Isaías 64:4 repite que Jehová actúa para quienes lo esperan, reforzando directamente la actitud de espera del versículo principal.
En Isaías 33:2, la oración 'te esperamos' hace eco directo de la espera en Isaías 26:8.
En Isaías 30:18, Jehová espera para tener piedad; bienaventurados los que esperan en él, mismo tema de espera.
En Isaías 25:9 se expresa la misma espera en Jehová: 'le hemos esperado; alegrémonos'.
Isaías 8:17 muestra al profeta esperando a Jehová a pesar del ocultamiento, misma actitud de esperanza expectante y anhelo por Dios.
Salmos 143:6 describe igualmente un alma con sed de Dios, reflejando el anhelo de Isaías por su nombre y memoria.
Santiago 5:7-11 llama a la paciencia como el labrador que espera la venida del Señor, reflejando la misma espera y deseo por Dios.
En 2 Tesalonicenses 3:5, Pablo ora para que los corazones sean dirigidos a la paciencia de Cristo, reflejando la espera en Dios.
En Lucas 1:6, Zacarías y Elisabet andan sin mancha en todos los mandamientos del Señor, reflejando el deseo de andar en sus juicios.
En Miqueas 7:7, el profeta declara 'esperaré al Dios de mi salvación', una espera idéntica.
Salmos 143:5 recuerda y medita en las obras de Dios, resonando con el llamado a recordar su nombre.
Salmos 84:2 describe el alma anhelando y desfalleciendo por el Dios vivo, coincidiendo con el profundo deseo por su nombre.

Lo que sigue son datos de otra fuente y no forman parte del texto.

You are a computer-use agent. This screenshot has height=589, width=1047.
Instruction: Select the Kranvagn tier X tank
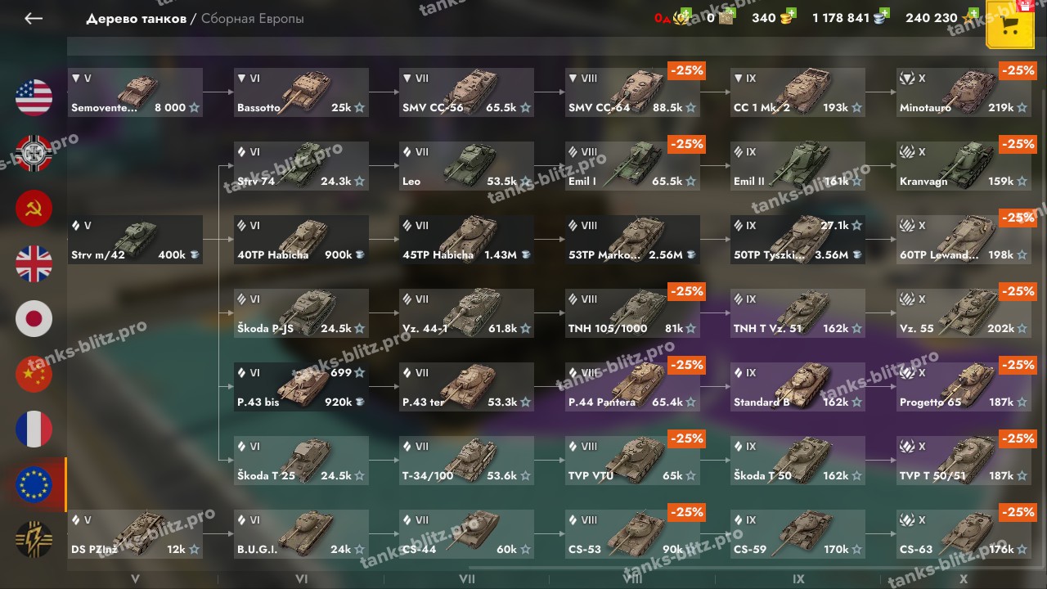(964, 165)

Salmos 77:10-12 se centra en recordar las obras y maravillas de Dios, alineándose con el 'acordarse de ti' en Isaías 26:8.

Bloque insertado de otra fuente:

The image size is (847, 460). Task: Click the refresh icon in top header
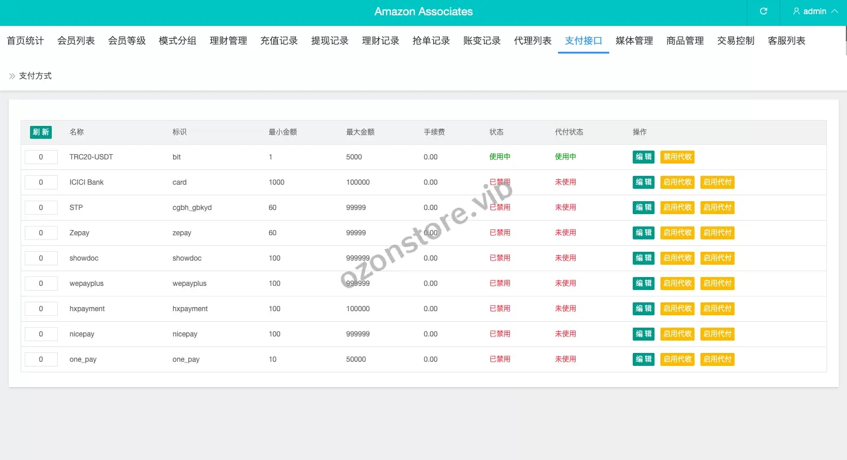[x=763, y=12]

Salmos 73:25 declara que nada en la tierra desea el salmista sino a Dios, un claro paralelo al deseo de su nombre.
Salmos 63:1-3 expresa una profunda sed y anhelo por Dios, haciendo eco directo del deseo por su nombre en Isaías 26:8.

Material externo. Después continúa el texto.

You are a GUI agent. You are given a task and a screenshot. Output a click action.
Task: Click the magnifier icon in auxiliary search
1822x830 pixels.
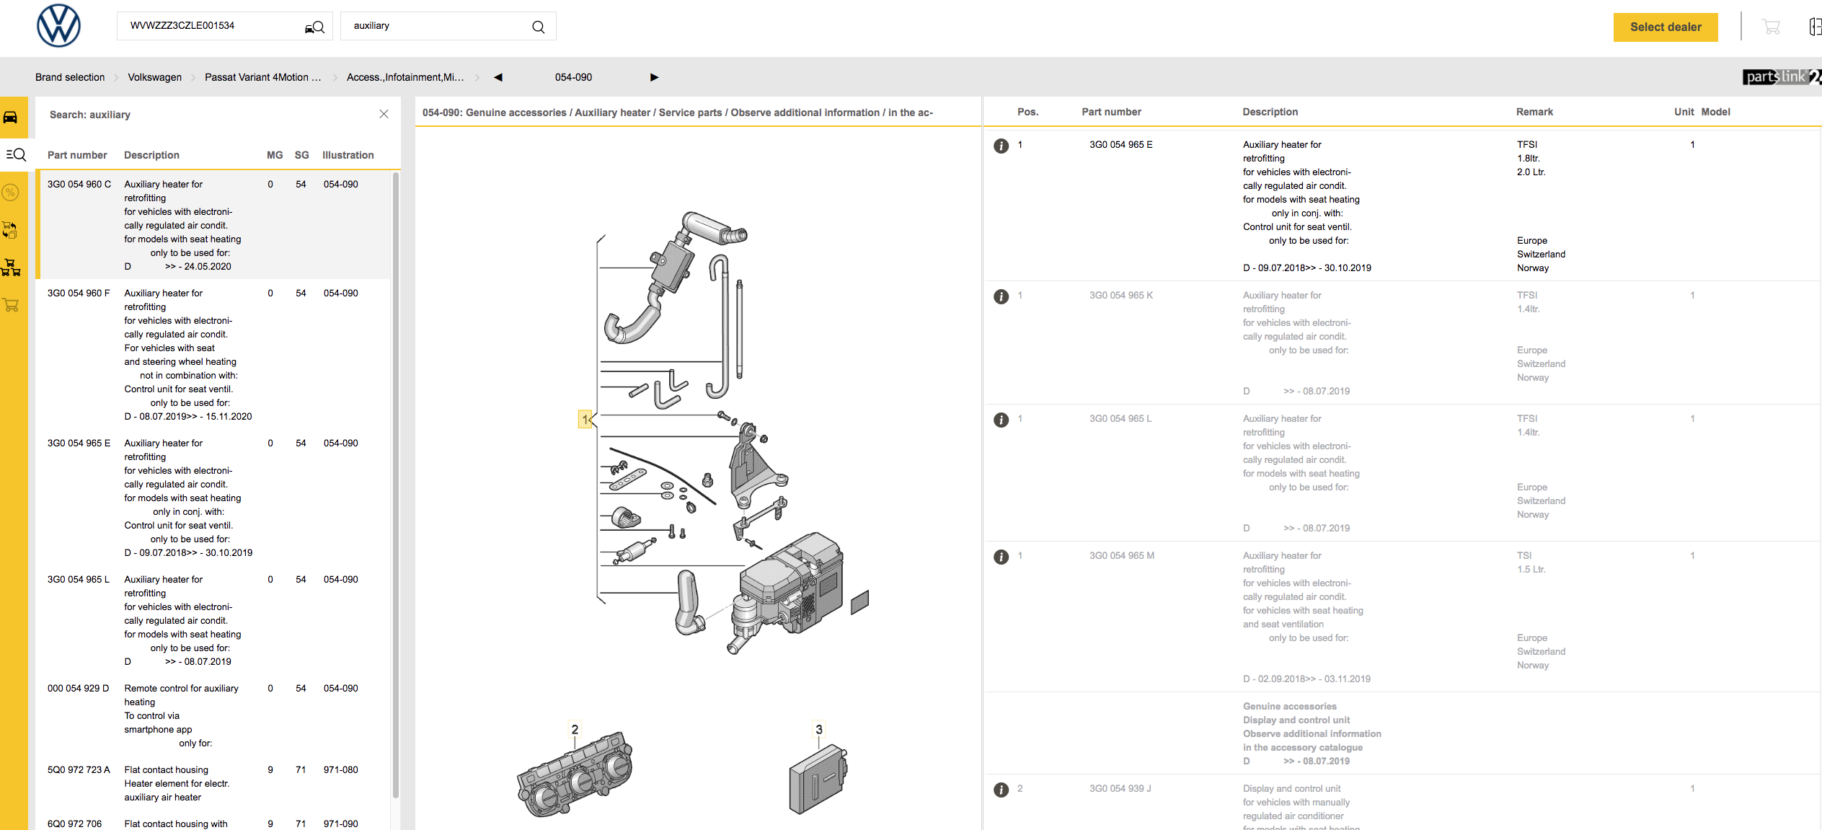click(538, 27)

Salmos 44:17 declara 'no te hemos olvidado', paralelamente al deseo del nombre y memoria de Dios en el versículo principal.
En Salmos 37:3-7, deleitarse en Jehová y esperar con paciencia refleja el deseo del alma por su nombre.
Salmos 42:1 describe el alma jadeando por Dios como el ciervo por el agua, reflejando el intenso anhelo por su nombre en Isaías.
Nehemías 1:11 menciona a quienes se deleitan en temer el nombre de Dios, reflejando 'tu nombre es el deseo de nuestra alma'.
Salmos 27:14 manda esperar a Jehová, haciendo eco directo de la espera en Isaías y profundizando el tema de la esperanza paciente.
Malaquías 3:16 describe a quienes temen y estiman el nombre de Dios, la misma devoción que 'tu nombre es el deseo de nuestra alma'.
Salmos 119:131 jadea con anhelo por los mandamientos de Dios, reflejando directamente el deseo del alma por su nombre en Isaías.
2 Crónicas 15:15 describe buscar a Dios con todo el deseo y hallarlo, coincidiendo estrechamente con 'el deseo de nuestra alma'.
Salmos 130:5 espera a Jehová y confía en su palabra, reforzando directamente la espera y el deseo por Dios en Isaías.
En Romanos 8:25, esperar con paciencia la esperanza invisible refleja la espera paciente de Isaías 26:8.
Salmos 44:18 continúa 'nuestros pasos no se han apartado de tu camino', haciendo eco de la espera constante del versículo principal.
En Hechos 1:4, Jesús manda a los discípulos esperar el Espíritu prometido, un caso específico de espera en Dios.
Job 23:10-12 muestra una devoción firme: seguir los pasos de Dios y atesorar sus palabras, reflejando el anhelo por sus caminos.
En Malaquías 4:4, se ordena a Israel recordar la ley, el mismo 'camino de tus juicios' que el pueblo de Isaías desea seguir.